The suspect was identified as William O. Hughes Jr., 26, of no fixed address. Hughes was described by police as about 5 foot 7, with a drooping mustache and a scar on his upper left cheek. Police said he should be considered armed and extremely dangerous.

The warrant for his arrest asserts that he is wanted for felony murder committed Thursday during the commission of an armed bank robbery, police said. Sources close to the investigation said that the bank lost about $20,000 in the robbery.
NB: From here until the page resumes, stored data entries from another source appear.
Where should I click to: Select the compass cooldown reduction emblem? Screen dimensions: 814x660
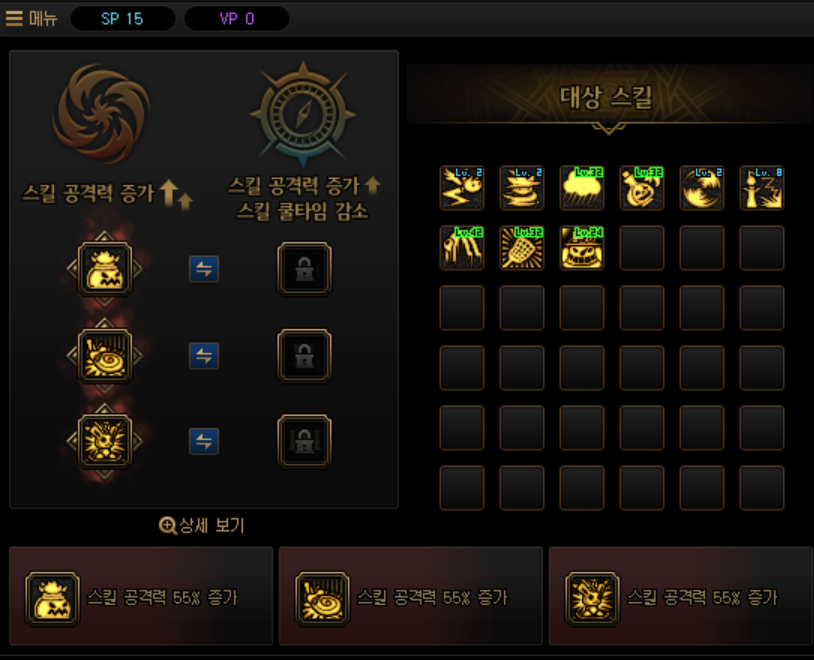[303, 113]
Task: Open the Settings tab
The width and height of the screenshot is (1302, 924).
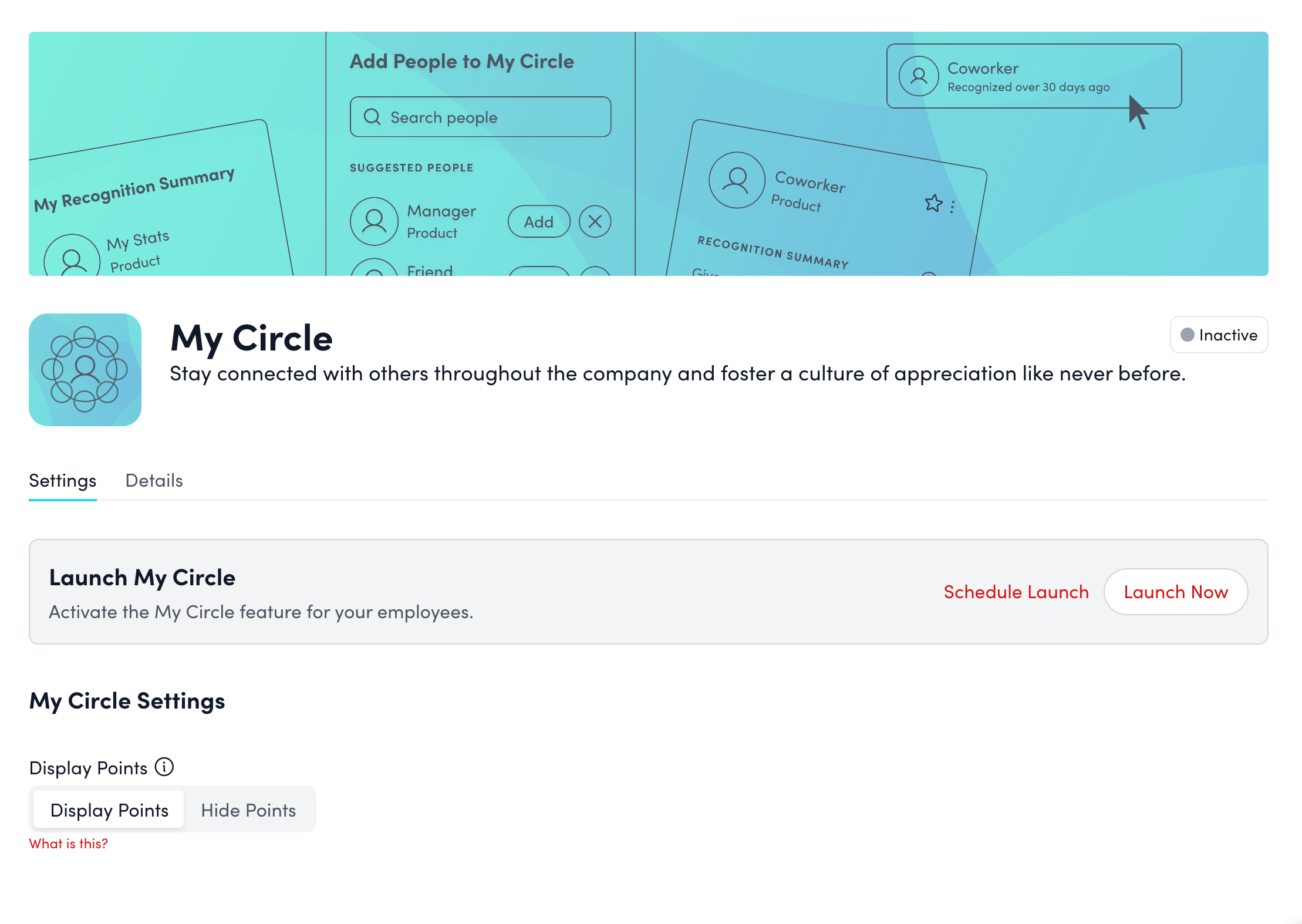Action: pos(63,481)
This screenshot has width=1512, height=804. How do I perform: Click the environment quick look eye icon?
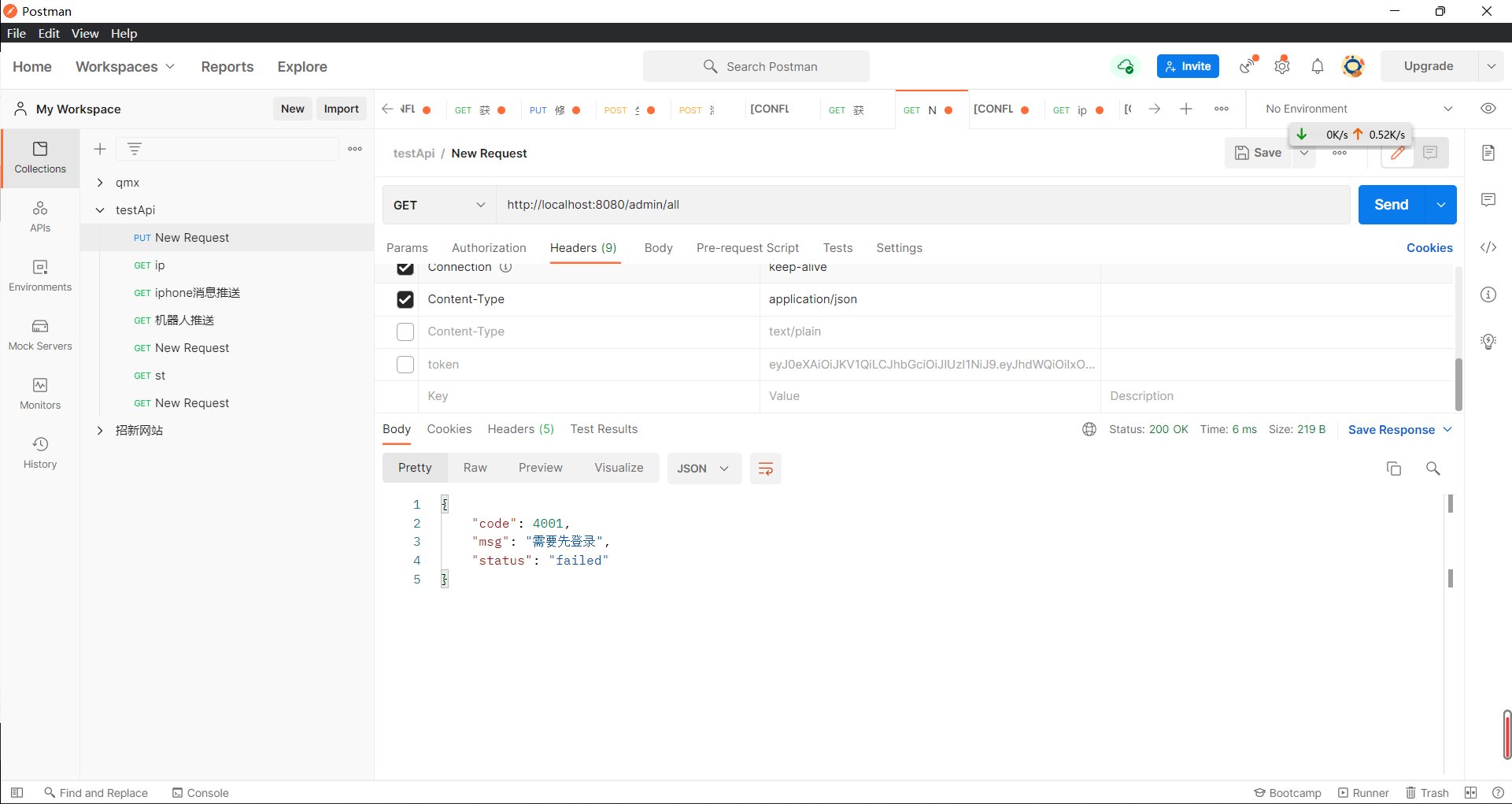click(x=1488, y=109)

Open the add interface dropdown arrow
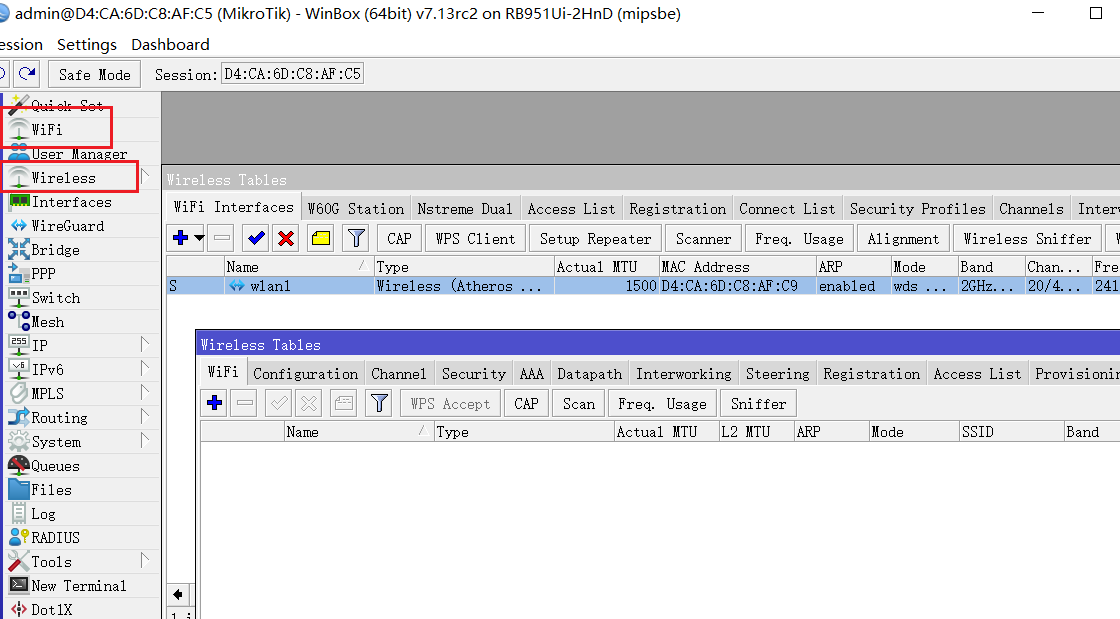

Police conducted an intensive search yesterday for Hughes, concentrating on five addresses where the suspect was known to have lived with family and friends in recent years. Neighborhood traffic was blocked off in at least one area for more than an hour yesterday afternoon while a police special operations team, armed with rifles and dressed in riot gear, fruitlessly searched a town house at 30 Hanover Pl. NW, near North Capitol Street.

Law enforcement officials at area airports, bus terminals and train stations have been alerted to look out for Hughes, homicide officials said.

Police said they obtained a warrant for Hughes' arrest after they received several telephone calls from people who said they recognized the robbery suspect from pictures shown on television and published in newspapers.

Police and witnesses of the Thursday morning robbery at the National Bank of Washington branch at 301 Seventh St. NW said that the shooting was unprovoked. Durham, 36, who bank officials said had been instructed to cooperate in the event of a robbery, handed money over to the robber as he demanded. Moments later, according to the victim's coworkers, Durham was fatally shot for no apparent reason.

Her stepsister, Carmen M. Marrero, 30, wept as she told a reporter yesterday that "she always said that if she ever got held up, she would give the robber all the money he wanted as long as he didn't hurt her."

"She was a fun person to be with," said her cousin, Julio C. DeVillar, 28. " She was very loving . . . got along with everybody."

Durham, who leaves a 14-year-old daughter, was born in the District and graduated from Sacred Heart Academy. She worked at the Industrial Bank of Washington for about seven years as a teller before joining National Bank of Washington. She continued her education while sending her daughter to private school, and was studying computer science at the University of the District of Columbia.